2 min Devops

Magic wants to compete with Github Copilot and just got funded

Magic wants to compete with Github Copilot and just got funded

Magic raised $23 million from Alphabet’s CapitalG and other investors like Elad Gil, Nat Friedman, and Amplify Partners. Magic’s CEO and co-founder, Eric Steinberger, is a former AI researcher at Meta. Magic wants to offer a code-generating platform to help software engineers write code.

Elad Gil and his co-founder, Sebastian De Ro, founded Magic to develop a code-generating platform that uses AI to help software engineers write, review, debug, and plan code changes. Magic operates like a pair programmer, allowing developers to communicate and collaborate with the tool in natural language. The tool can understand the context of coding projects and developers and continuously learn more over time.

Magic’s goal is to reduce the time and financial cost of software development

Magic can do this by providing teams with an AI colleague that can understand legacy code and help new developers navigate it, enabling companies to scale their employees’ impact and train new employees with less coaching.

However, Magic faces competition from GitHub’s Copilot, which has already been used by over 1.2 million people and has a significant following. Steinberger promises that Magic will be able to do more than Copilot, thanks to a new neural network architecture that can read 100 times more lines of code than the popular Transformer architecture.

The use of AI-powered code-generating systems, such as Magic and Copilot, raises legal questions, as they were trained on publicly available code, some of which is copyrighted.

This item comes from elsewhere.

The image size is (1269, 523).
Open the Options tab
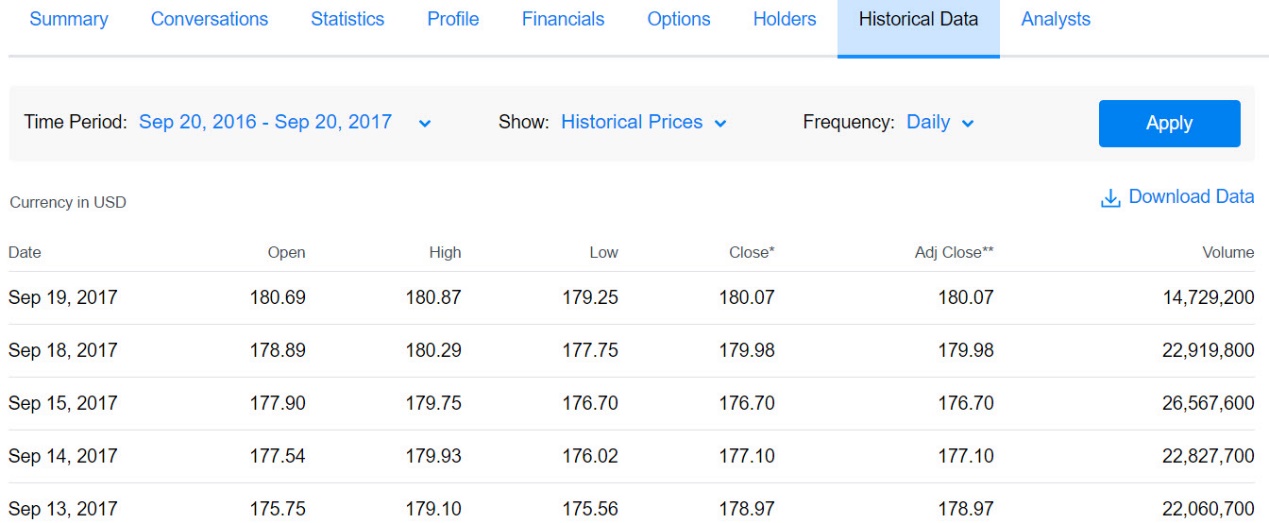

Microsoft, GitHub, and OpenAI are currently being sued in a class action lawsuit for violating copyright law by allowing Copilot to use licensed code without providing credit. Magic is taking steps to prevent copyrighted code from appearing in its suggestions and citing the source of suggested code where possible.

Despite these challenges, Steinberger is optimistic about the future of Magic and its potential to revolutionize software development.

He admitted that training state-of-the-art models remains expensive, raising the bar for new entrants like Magic, but added that the ultimate goal is for AI to complete large tasks end-to-end without human supervision.